==== Extracted information ====
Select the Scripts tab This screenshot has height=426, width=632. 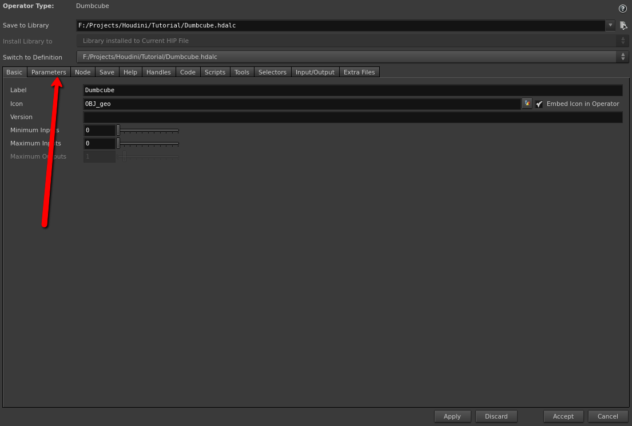pyautogui.click(x=214, y=72)
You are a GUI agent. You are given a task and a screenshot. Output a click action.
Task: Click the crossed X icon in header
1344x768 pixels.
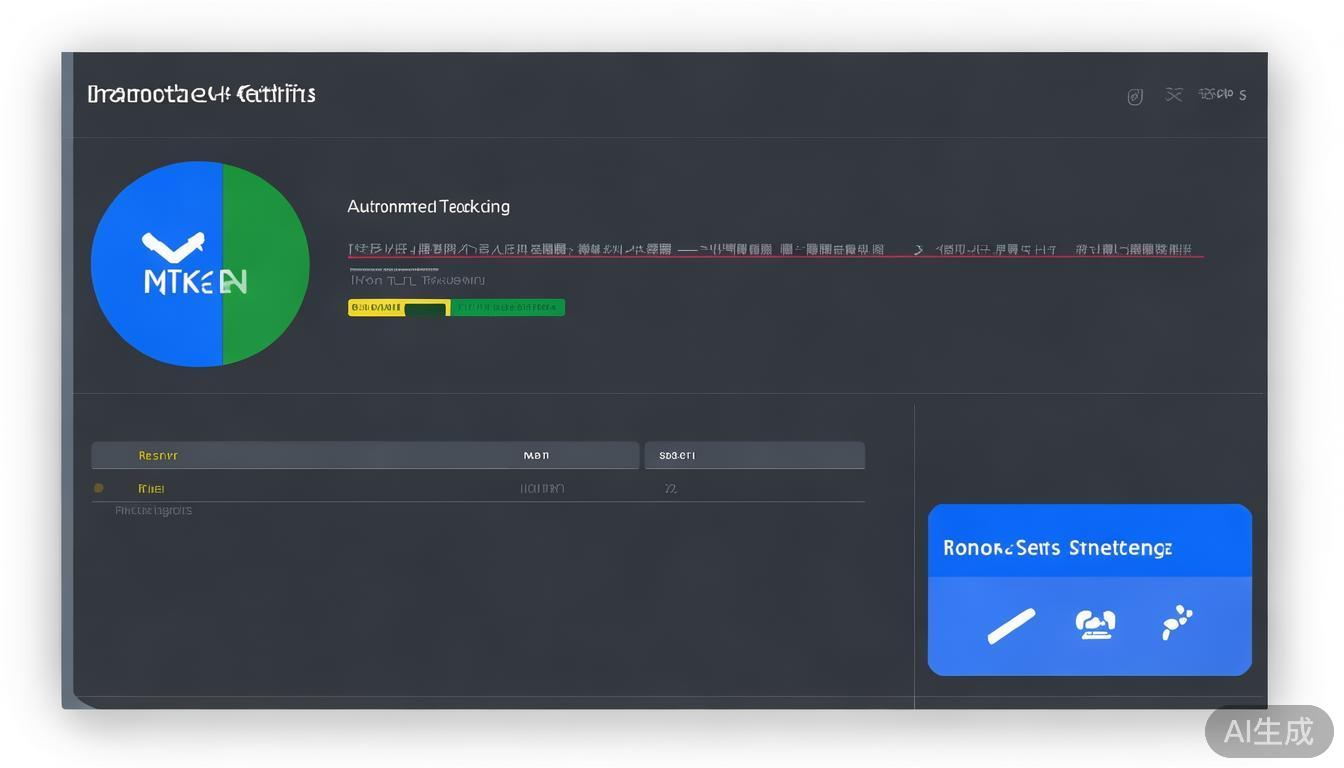[1174, 94]
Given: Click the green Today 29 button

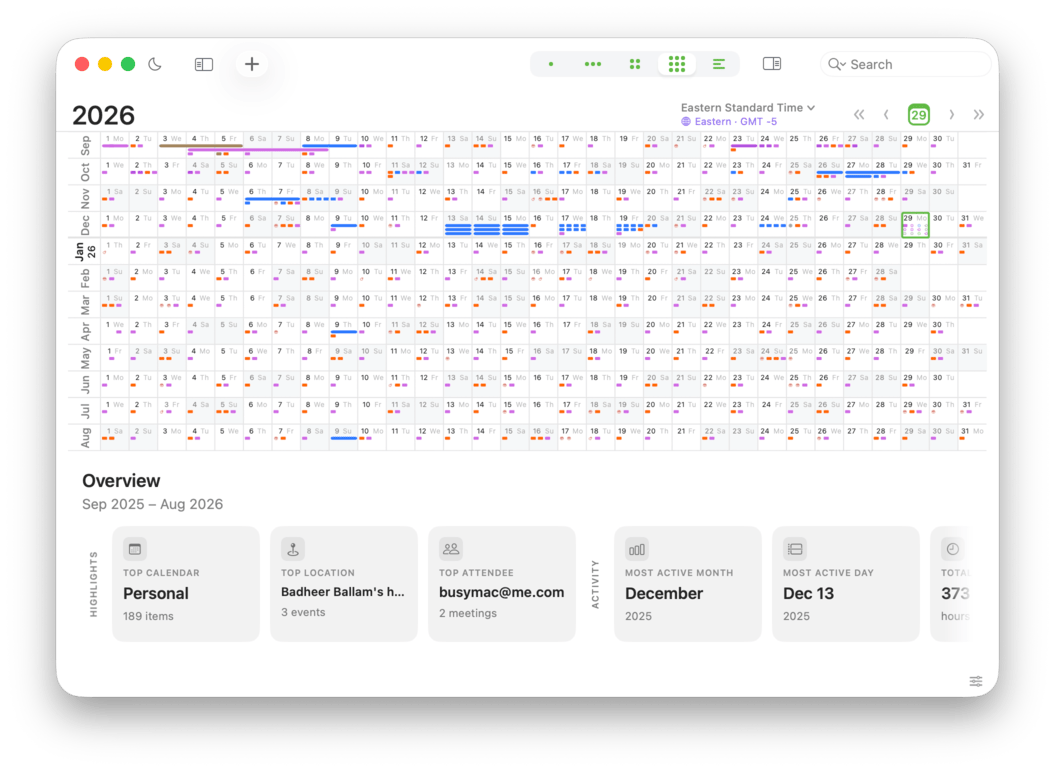Looking at the screenshot, I should pyautogui.click(x=918, y=115).
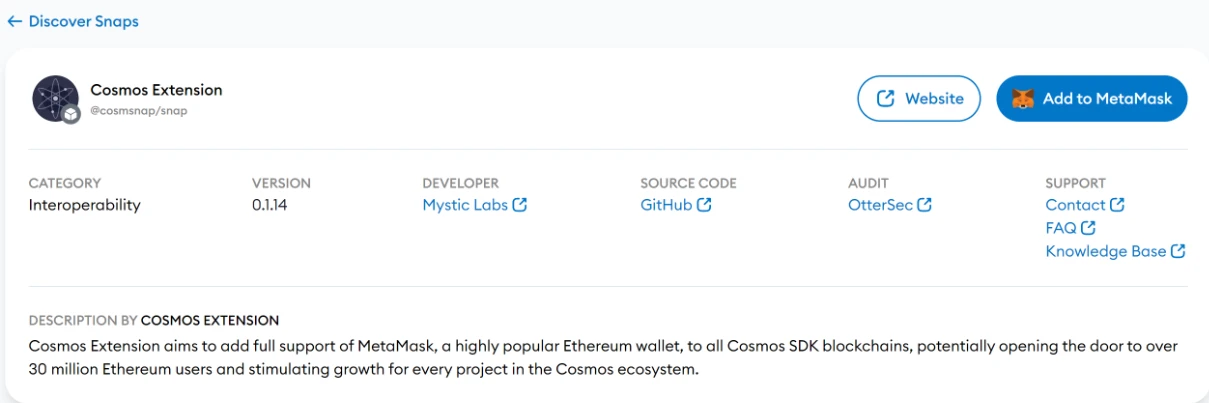Click the external-link icon beside FAQ
Viewport: 1209px width, 403px height.
pos(1088,228)
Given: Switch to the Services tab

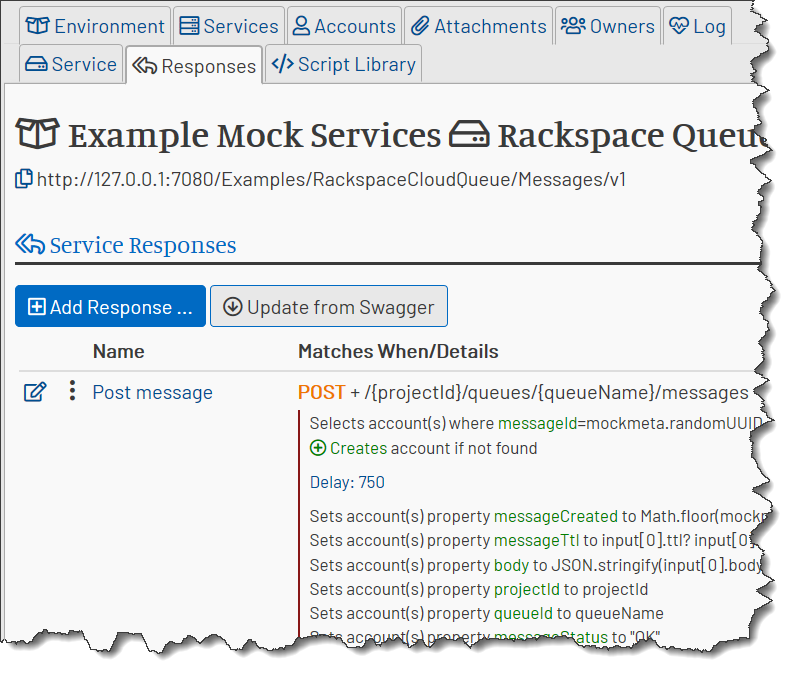Looking at the screenshot, I should click(229, 26).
====
▸ Try it:
Your answer must be the exact lines from the one containing "1344x768 pixels." through the last line of the records above, with both included and no pictures.

▸ Written response:
1344x768 pixels.
[1174, 94]
Given: Click the green Today 29 button

Looking at the screenshot, I should pyautogui.click(x=918, y=115).
Click the external-link icon beside FAQ
Viewport: 1209px width, 403px height.
pos(1088,228)
Given: Switch to the Services tab

Looking at the screenshot, I should click(229, 26).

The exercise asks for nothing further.